● **Objectif du travail**
Poursuivez le compte rendu du concert consacré au « Roméo et Juliette » de Berlioz, donné plus bas, à partir de sa dernière phrase.

● **Texte de lecture**
* * * * * * * * *

Le 7 octobre dernier, la Maison de la Radio nous conviait dans son auditorium au « Roméo et Juliette » de Berlioz interprété par l’Orchestre Philharmonique de Radio France et du chœur maison sous la direction du maestro finlandais Jukka-Pekka Saraste.
Moins connu que l’opéra éponyme de Gounod, l’oeuvre de Berlioz est pourtant d’une invention étonnante. Ce qui n’a rien d’étonnant venant de cet inventeur stupéfiant qu’était Berlioz. Il s’est amusé, peut-on dire, à traiter l’épisode légendaire des deux amoureux de Vérone essentiellement en symphonie dramatique (très peu d’arias), expliquant que «les duos de cette nature ayant été traités mille fois vocalement et par les plus grands maîtres, il était prudent autant que curieux de tenter un autre mode d’expression».

* * * * * * * * *

● **Extrait de données**

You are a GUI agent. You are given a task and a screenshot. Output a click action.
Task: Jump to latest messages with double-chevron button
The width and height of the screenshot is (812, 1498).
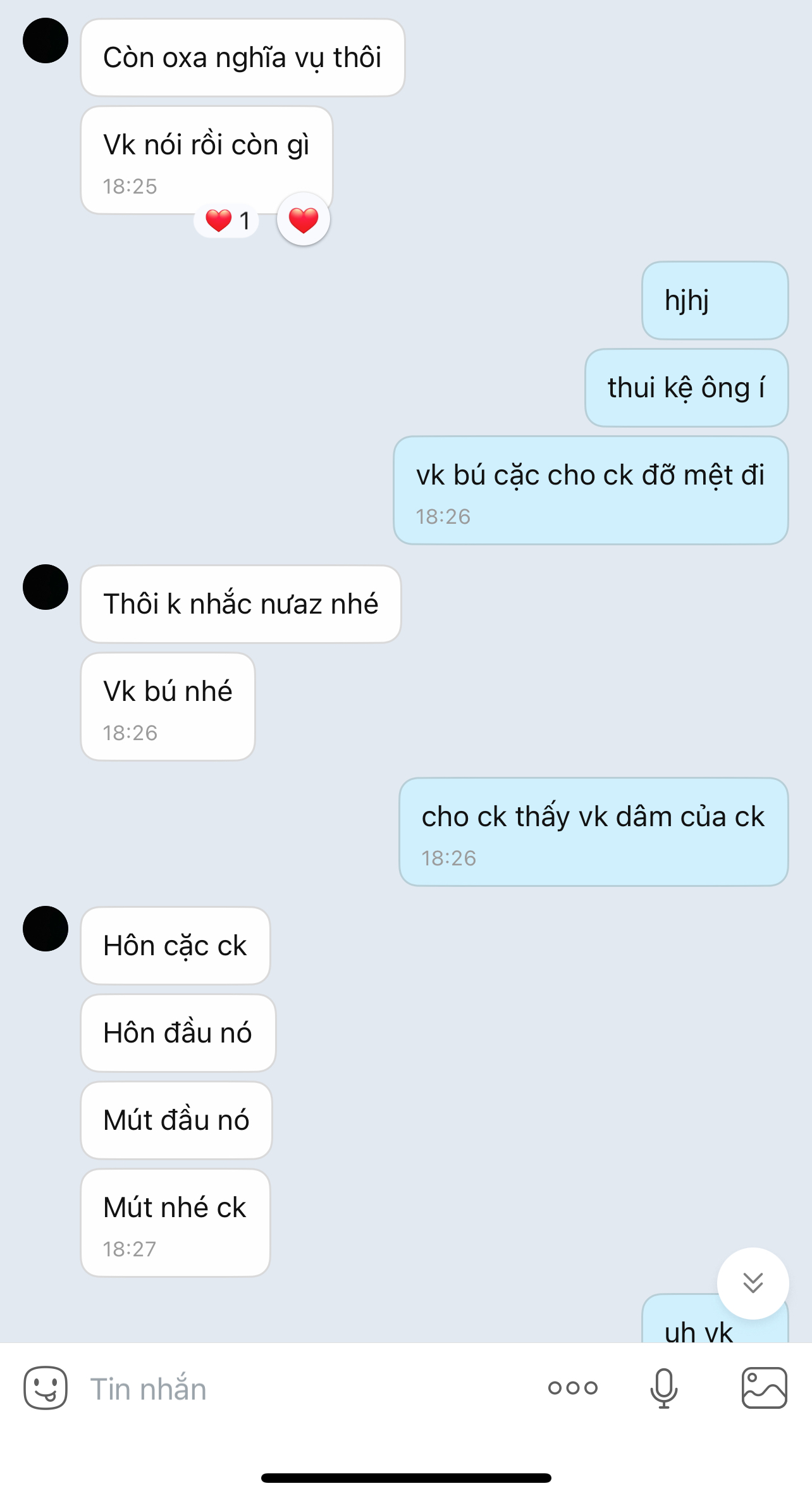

* * * * * * * * *

● **Réponse rédigée**
Le programme nous raconte d’ailleurs, sous la signature de Christophe Dilys, la scène suivante : le 16 décembre 1838, un Berlioz épuisé se trouvait dans sa loge après avoir dirigé la « Symphonie fantastique » et « Harold en Italie », quand surgit le violoniste virtuose Niccolò Paganini « ému et gesticulant », qui malade du larynx et parlant par la bouche de son fils, assure que « s’il ne se retenait pas il se mettrait à vos genoux pour vous remercier ». Et Paganini d’entrainer Berlioz sur la scène, de se mettre à genoux et de lui baiser les mains. Le surlendemain, le compositeur reçoit une lettre de son admirateur lui promettant 20.000 francs. C’est ainsi que Berlioz acquit la reconnaissance bienvenue d’un pair illustre, qu’il put régler ses dettes et placer le reste « chez Rothschild à 4% d’intérêt » (sic). Puis la bourse pleine et l’esprit (relativement) apaisé, ce créateur tourmenté se consacrera à l’élaboration de « Roméo et Juliette » en s’inspirant notamment de la partition de la « Neuvième symphonie » de Beethoven.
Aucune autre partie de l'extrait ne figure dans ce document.